Using the listing below, set down each line from the line containing "Donau-Ries (317, 2085)" through the line containing "Terms of service (609, 769)", both ends included, exactly and with nothing added.

★ ★ ★

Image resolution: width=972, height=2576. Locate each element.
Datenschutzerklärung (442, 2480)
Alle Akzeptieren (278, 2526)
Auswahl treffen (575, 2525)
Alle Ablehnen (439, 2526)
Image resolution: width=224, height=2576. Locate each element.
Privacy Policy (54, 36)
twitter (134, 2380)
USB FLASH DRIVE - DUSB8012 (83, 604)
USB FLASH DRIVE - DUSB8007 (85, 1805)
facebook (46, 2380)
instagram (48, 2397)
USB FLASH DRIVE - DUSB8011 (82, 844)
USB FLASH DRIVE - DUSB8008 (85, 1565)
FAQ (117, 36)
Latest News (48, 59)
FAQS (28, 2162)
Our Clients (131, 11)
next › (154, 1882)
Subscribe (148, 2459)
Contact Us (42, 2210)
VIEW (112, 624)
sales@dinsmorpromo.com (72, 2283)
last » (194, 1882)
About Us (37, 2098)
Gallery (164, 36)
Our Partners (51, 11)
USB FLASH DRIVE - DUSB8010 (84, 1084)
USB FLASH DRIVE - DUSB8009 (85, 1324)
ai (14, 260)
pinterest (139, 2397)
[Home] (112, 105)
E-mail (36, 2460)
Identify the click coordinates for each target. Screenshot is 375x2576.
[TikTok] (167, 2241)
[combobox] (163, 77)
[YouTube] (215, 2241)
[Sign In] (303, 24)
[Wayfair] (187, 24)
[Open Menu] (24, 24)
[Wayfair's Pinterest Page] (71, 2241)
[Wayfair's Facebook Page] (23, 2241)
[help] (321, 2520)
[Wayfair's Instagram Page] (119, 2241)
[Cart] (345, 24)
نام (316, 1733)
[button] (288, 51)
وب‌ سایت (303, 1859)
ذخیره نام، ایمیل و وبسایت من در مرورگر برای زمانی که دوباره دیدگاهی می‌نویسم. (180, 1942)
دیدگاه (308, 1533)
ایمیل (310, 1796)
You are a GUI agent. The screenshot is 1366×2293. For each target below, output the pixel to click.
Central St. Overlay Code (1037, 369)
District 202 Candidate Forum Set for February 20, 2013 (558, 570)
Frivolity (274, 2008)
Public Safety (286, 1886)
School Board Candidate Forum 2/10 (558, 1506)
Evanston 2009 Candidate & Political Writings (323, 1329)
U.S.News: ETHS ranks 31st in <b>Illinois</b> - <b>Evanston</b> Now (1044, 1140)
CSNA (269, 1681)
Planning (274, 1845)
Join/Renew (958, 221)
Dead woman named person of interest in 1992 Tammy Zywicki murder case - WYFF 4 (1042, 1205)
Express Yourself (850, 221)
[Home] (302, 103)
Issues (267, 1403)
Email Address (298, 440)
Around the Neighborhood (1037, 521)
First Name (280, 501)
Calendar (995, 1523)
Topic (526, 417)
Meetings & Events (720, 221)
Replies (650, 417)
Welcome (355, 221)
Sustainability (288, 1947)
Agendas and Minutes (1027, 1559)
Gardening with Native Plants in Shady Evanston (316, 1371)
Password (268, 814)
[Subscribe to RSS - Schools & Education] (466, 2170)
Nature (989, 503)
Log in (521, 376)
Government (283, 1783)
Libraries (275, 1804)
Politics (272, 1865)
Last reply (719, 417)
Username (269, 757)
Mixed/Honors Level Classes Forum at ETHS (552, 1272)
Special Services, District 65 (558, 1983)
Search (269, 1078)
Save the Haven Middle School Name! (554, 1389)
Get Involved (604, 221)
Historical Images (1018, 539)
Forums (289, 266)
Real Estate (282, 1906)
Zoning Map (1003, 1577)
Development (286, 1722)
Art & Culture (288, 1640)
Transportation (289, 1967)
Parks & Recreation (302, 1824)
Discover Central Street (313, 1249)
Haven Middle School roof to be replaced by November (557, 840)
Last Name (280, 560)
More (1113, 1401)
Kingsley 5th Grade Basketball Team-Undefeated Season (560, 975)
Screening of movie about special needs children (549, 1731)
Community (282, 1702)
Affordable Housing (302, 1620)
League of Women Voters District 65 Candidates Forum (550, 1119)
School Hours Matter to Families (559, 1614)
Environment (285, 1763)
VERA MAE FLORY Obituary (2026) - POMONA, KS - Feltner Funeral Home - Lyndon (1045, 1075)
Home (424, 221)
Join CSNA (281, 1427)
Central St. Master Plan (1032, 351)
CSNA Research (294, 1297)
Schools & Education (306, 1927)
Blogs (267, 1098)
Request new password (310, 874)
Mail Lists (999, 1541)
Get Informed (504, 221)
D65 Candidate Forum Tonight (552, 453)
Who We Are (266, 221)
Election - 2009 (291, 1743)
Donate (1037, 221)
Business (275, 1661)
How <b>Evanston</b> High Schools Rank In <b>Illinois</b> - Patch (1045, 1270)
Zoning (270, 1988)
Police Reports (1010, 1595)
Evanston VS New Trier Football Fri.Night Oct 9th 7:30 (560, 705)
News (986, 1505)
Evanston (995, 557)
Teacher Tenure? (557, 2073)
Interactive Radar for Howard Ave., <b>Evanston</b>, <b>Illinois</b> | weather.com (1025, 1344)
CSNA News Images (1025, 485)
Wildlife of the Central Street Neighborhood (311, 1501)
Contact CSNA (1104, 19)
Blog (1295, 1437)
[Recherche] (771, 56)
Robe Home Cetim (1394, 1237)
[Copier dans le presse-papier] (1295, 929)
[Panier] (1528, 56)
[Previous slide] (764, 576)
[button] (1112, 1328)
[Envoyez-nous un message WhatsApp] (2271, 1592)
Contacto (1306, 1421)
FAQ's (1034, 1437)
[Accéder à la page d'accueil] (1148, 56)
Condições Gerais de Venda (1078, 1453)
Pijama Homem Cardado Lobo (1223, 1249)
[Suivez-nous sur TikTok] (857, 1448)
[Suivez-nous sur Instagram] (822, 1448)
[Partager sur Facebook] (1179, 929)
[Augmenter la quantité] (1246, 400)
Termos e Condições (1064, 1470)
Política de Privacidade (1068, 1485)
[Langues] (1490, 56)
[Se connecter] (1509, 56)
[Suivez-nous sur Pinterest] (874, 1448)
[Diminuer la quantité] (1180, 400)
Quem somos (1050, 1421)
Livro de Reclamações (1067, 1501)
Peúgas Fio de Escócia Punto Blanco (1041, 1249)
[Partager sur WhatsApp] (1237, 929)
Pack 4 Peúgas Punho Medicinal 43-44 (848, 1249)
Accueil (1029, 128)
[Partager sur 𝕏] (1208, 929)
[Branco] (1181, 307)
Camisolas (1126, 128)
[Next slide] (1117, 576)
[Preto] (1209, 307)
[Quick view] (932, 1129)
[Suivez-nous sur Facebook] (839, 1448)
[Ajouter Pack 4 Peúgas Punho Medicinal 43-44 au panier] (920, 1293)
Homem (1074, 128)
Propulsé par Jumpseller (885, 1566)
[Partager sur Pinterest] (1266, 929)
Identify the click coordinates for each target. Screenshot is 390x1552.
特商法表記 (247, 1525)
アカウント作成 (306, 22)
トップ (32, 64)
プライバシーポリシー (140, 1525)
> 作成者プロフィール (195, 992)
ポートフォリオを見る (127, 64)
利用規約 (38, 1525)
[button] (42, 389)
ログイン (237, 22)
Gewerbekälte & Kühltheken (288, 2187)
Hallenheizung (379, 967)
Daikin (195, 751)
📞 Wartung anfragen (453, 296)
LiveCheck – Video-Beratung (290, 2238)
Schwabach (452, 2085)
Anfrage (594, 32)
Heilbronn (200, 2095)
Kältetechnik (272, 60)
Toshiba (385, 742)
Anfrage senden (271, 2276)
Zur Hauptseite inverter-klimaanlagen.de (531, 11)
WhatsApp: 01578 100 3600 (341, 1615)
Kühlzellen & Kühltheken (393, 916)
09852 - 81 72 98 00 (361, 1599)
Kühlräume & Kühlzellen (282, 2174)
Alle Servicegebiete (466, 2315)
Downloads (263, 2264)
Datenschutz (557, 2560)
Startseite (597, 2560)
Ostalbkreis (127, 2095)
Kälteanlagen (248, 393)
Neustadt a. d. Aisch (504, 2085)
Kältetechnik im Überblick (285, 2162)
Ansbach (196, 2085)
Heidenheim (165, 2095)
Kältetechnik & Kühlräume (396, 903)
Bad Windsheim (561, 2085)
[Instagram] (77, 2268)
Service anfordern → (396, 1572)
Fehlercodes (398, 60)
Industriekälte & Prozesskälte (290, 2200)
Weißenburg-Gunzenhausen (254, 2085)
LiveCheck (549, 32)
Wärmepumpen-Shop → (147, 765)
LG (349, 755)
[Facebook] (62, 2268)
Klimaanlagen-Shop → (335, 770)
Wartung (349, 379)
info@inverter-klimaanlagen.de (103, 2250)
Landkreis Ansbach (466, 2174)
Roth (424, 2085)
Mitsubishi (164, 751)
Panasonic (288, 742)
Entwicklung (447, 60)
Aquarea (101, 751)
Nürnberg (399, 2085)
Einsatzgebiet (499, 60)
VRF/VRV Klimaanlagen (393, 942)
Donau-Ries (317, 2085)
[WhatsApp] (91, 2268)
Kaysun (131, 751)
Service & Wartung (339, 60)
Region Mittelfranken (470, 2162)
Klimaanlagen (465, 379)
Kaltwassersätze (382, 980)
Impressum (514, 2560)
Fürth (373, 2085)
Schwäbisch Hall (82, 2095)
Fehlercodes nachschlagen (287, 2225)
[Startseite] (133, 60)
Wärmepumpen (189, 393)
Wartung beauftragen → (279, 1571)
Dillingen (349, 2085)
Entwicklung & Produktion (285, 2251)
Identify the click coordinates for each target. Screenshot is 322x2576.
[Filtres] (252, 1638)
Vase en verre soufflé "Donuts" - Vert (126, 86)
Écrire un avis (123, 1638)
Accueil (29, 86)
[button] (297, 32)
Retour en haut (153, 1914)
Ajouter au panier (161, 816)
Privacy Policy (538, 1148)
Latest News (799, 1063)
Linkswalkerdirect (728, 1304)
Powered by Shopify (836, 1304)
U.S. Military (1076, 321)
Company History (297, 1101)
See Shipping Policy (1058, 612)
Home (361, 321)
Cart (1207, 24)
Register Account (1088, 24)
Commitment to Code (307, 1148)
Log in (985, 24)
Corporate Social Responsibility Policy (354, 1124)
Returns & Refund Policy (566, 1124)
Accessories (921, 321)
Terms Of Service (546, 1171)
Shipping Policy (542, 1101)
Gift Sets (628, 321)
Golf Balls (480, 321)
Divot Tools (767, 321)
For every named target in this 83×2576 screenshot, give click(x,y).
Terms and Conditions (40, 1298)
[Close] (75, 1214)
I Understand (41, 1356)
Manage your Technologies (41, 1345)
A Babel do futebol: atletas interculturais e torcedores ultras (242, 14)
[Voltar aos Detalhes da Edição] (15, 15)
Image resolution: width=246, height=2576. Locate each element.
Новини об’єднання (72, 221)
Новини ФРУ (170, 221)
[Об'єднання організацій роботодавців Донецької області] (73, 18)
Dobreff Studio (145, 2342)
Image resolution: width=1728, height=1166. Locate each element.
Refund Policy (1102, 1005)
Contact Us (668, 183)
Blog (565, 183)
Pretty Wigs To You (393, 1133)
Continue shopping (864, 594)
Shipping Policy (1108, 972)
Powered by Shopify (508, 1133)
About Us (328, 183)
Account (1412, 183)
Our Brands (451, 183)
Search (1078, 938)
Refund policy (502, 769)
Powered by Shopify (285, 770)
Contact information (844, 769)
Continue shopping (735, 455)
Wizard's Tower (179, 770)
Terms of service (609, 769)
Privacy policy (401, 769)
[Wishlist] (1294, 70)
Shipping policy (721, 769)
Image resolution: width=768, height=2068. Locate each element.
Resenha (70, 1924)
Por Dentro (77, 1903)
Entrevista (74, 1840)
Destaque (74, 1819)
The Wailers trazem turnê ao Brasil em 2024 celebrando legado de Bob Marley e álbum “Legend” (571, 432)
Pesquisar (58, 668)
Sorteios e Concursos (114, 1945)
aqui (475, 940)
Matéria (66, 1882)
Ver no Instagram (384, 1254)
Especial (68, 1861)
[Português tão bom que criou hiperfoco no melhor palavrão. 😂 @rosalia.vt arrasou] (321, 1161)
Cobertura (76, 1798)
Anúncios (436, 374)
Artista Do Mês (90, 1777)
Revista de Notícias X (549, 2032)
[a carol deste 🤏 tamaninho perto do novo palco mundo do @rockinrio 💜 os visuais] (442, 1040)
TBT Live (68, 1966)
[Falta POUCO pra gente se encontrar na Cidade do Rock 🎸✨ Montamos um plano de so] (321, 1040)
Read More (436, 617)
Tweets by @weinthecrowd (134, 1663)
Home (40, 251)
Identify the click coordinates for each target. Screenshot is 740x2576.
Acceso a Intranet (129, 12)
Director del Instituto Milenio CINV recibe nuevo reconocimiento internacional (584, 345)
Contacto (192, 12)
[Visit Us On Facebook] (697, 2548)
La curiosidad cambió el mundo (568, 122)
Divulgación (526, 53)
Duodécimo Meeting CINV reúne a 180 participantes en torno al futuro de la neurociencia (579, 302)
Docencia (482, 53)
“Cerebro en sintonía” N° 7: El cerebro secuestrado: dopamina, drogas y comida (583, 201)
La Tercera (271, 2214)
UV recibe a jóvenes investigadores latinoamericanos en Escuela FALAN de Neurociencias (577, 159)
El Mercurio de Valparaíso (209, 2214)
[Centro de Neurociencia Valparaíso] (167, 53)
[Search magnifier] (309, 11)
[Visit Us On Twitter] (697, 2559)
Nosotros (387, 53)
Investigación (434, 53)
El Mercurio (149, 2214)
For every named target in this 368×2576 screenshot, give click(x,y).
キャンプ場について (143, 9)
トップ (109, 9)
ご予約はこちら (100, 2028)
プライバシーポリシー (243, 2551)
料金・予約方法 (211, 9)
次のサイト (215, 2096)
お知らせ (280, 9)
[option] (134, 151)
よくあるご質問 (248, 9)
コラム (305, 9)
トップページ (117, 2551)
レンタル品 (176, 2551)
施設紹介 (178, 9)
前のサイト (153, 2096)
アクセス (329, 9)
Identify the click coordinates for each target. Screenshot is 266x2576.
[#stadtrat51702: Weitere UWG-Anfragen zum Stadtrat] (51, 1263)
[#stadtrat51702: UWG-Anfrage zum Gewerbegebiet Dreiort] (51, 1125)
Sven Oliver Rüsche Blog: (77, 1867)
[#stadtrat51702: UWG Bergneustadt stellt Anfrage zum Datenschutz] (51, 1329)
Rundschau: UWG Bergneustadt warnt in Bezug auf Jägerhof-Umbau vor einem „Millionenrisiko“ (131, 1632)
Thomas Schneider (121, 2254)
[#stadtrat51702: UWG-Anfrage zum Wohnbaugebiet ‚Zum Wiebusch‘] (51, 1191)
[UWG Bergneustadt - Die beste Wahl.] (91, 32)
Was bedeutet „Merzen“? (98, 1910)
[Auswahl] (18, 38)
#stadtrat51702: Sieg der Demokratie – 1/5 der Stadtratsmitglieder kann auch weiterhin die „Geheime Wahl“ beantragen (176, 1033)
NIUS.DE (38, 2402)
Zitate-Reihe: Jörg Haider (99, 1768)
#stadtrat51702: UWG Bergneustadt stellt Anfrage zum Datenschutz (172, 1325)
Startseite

★ ★ ★

ANSWER SPACE:
Donau-Ries (317, 2085)
[WhatsApp] (91, 2268)
Kaysun (131, 751)
Service & Wartung (339, 60)
Region Mittelfranken (470, 2162)
Klimaanlagen (465, 379)
Kaltwassersätze (382, 980)
Impressum (514, 2560)
Fürth (373, 2085)
Schwäbisch Hall (82, 2095)
Fehlercodes nachschlagen (287, 2225)
[Startseite] (133, 60)
Wärmepumpen (189, 393)
Wartung beauftragen → (279, 1571)
Dillingen (349, 2085)
Entwicklung & Produktion (285, 2251)
Identify the click coordinates for each target. Screenshot is 322x2576.
[Filtres] (252, 1638)
Vase en verre soufflé "Donuts" - Vert (126, 86)
Écrire un avis (123, 1638)
Accueil (29, 86)
[button] (297, 32)
Retour en haut (153, 1914)
Ajouter au panier (161, 816)
Privacy Policy (538, 1148)
Latest News (799, 1063)
Linkswalkerdirect (728, 1304)
Powered by Shopify (836, 1304)
U.S. Military (1076, 321)
Company History (297, 1101)
See Shipping Policy (1058, 612)
Home (361, 321)
Cart (1207, 24)
Register Account (1088, 24)
Commitment to Code (307, 1148)
Log in (985, 24)
Corporate Social Responsibility Policy (354, 1124)
Returns & Refund Policy (566, 1124)
Accessories (921, 321)
Terms Of Service (546, 1171)
Shipping Policy (542, 1101)
Gift Sets (628, 321)
Golf Balls (480, 321)
Divot Tools (767, 321)
For every named target in this 83×2576 screenshot, give click(x,y).
Terms and Conditions (40, 1298)
[Close] (75, 1214)
I Understand (41, 1356)
Manage your Technologies (41, 1345)
A Babel do futebol: atletas interculturais e torcedores ultras (242, 14)
[Voltar aos Detalhes da Edição] (15, 15)
Image resolution: width=246, height=2576. Locate each element.
Новини об’єднання (72, 221)
Новини ФРУ (170, 221)
[Об'єднання організацій роботодавців Донецької області] (73, 18)
Dobreff Studio (145, 2342)
Image resolution: width=1728, height=1166. Locate each element.
Refund Policy (1102, 1005)
Contact Us (668, 183)
Blog (565, 183)
Pretty Wigs To You (393, 1133)
Continue shopping (864, 594)
Shipping Policy (1108, 972)
Powered by Shopify (508, 1133)
About Us (328, 183)
Account (1412, 183)
Our Brands (451, 183)
Search (1078, 938)
Refund policy (502, 769)
Powered by Shopify (285, 770)
Contact information (844, 769)
Continue shopping (735, 455)
Wizard's Tower (179, 770)
Terms of service (609, 769)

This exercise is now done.